Problems:
a – Please repeat the stretch of the guitar gear thread from "## david henman" through "guitars and drums.", word for word.
b – In the guitar gear thread, which amp does Milkman say he will use for his gigs?
c – Write the next part of the guitar gear thread, picking up after its final sentence.

Seriously though, my oldest boy is getting married in November and I need to help fund that adventure so I'm trying to be good (so send me an e-mail if you've got anything to tempt me with...shhhhhhh).

Cheers

_________
Chris


----------



## sh333

allthumbs56 said:


> I don't "need" any gear ... but I've always been a little fuzzy on the difference between "need" and "want" :tongue:
> 
> Right now I've got a big "want" on for an Eternity.
> 
> Seriously though, my oldest boy is getting married in November and I need to help fund that adventure so I'm trying to be good (so send me an e-mail if you've got anything to tempt me with...shhhhhhh).
> 
> Cheers
> 
> _________
> Chris


The next shipment of Eternity's is all spoken for already, but I will be putting in another order ASAP. Just say the word and i will keep one back for you. They are not cheap, but man they are nice.

If I decide to blow some stuff out, I will drop you an email.


----------



## david henman

...back in the day i scoffed at pedals. plugged my sg straight into an ampeg half stack. tone for days. but loud. we cranked the monitors and screamed our vocals over the din of guitars and drums.

then, i started working with older and more polished players (and, singers), and playing and rehearsing at more _sensible_ volume levels. and that, boys and girls, is how i became acquainted with processing, starting with the creations of mr tom scholz.

-dh


----------



## Milkman

Well, I'm gigging tonight and tomorrow night with a conventional amp (as opposed to a modeller / processor).


This will mark the first time I've used a normal amp and a couple of pedals for a gig in more than a year.

It will be:

Guitar - Wireless - Crybaby - Traynor YCV40 and I'll have a Visual Sound H20 Chorus / delay in the effects loop.

Of course the amp will be mic'd and I'll have some foldback in the monitors if I need it.

My distortion will be via the amp. If that's not enough, I may look at a pedal for the next gig.


We'll see, but as you tell from the set up I've described, I'm using only wah, OD, Dist, Chorus and delay.


That's all I seem to use.

The rest (good or bad) is in my hands.


----------



## sh333

Milkman said:


> Well, I'm gigging tonight and tomorrow night with a conventional amp (as opposed to a modeller / processor).
> 
> 
> This will mark the first time I've used a normal amp and a couple of pedals for a gig in more than a year.
> 
> It will be:
> 
> Guitar - Wireless - Crybaby - Traynor YCV40 and I'll have a Visual Sound H20 Chorus / delay in the effects loop.
> 
> Of course the amp will be mic'd and I'll have some foldback in the monitors if I need it.

Data section:
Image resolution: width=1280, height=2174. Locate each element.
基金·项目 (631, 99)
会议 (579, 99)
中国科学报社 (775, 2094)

Solved problems:
a –
## david henman

...back in the day i scoffed at pedals. plugged my sg straight into an ampeg half stack. tone for days. but loud. we cranked the monitors and screamed our vocals over the din of guitars and drums.

b – A Traynor YCV40.

c –
> 
> My distortion will be via the amp. If that's not enough, I may look at a pedal for the next gig.
> 
> 
> We'll see, but as you tell from the set up I've described, I'm using only wah, OD, Dist, Chorus and delay.
> 
> 
> That's all I seem to use.
> 
> The rest (good or bad) is in my hands.


:wave: 

Def. let me know how the H2O works in the traynor E. loop. i have only tried that pedal straight into an amp thus far.


----------



## old crow

Voted yes , but only a bit of delay for rockabilly and country...maybe a bit of o.d. if playing quiet.
Can't beat a good old geetar thru a good old amp.:food-smiley-004:


----------



## Stratin2traynor

*too many pedals*

Once I discovered Ebay, I started buying pedals non-stop. I have way too many and find myself only using Strat > Modded Boss BD2 > Fulltone FD2 and EHX Deluxe Memory Man > Traynor YCV20WR. 

Everytime I decide to sell a pedal I plug it in first to test it and then realize that I like it. So I keep it. I think it's some kind of addiction. But I love it!!evilGuitar:


----------



## Ophidian

Pedals to me are like crack. I'm always looking a new pedal to see what it can do to my sound. Sometimes good and sometimes really bad. Just like drugs.


----------



## Mr. David Severson

I run a fulldrive 2, ocd, fat boost and a klon. I used my Fulldrive and OCD a lot and when I need the boost I'll hit the klon to make my axe sing:smile:


----------



## CocoTone

Stacking up OD's and fuzzes can make for some pretty cool tones. I my favourite clean Strat tone is a Fuzzface type pedal, with the guitar vol backed way off. Try it,,,you'll love it. 

CT.

PS the best fuzzface clone in the world is made right here in Canada,,,look here.....http://www.mjmguitarfx.com/


----------



## PaulS

I run a Diamond JDrive Tr into a BYOC rat clone and it offers endless possibilities. Like using the TR boost on the diamond feeding into the rat.


----------



## Milkman

sh333 said:


> :wave:
> 
> Def. let me know how the H2O works in the traynor E. loop. i have only tried that pedal straight into an amp thus far.



I've used modulation and delay type effects in effects loops for a long time now. 

The H2O works perfectly in the Traynor loop. I also put my Planet Waves tuner in the loop.
No issues at all.


My signal is as follows:

AKG Guitarbug wireless - BYOC Clyde McCoy Wah clone- Kelley compressor - Catlinbread SCOD (overdrive) - Amp (Traynor YCV40 + 1 X 12 ext cab)

In the loop:

Planet Waves Chromatic tuner - Visual Sound H2O (chorus, delay).

I use one channel on the amp for cleans and one for mild overdrive. The Catlinbread takes care of medium to high gain tones.


----------



## Lemmy Hangslong

*Effects ???*

I use effects quite a bit when recording with my BR 1600... they sounds so good!

I like to use effects playing live but in general I like my tone much better when plugged straight into my amp.

It's a necassary evil.

Khingpynn


----------



## Hamm Guitars

I plug straight in but...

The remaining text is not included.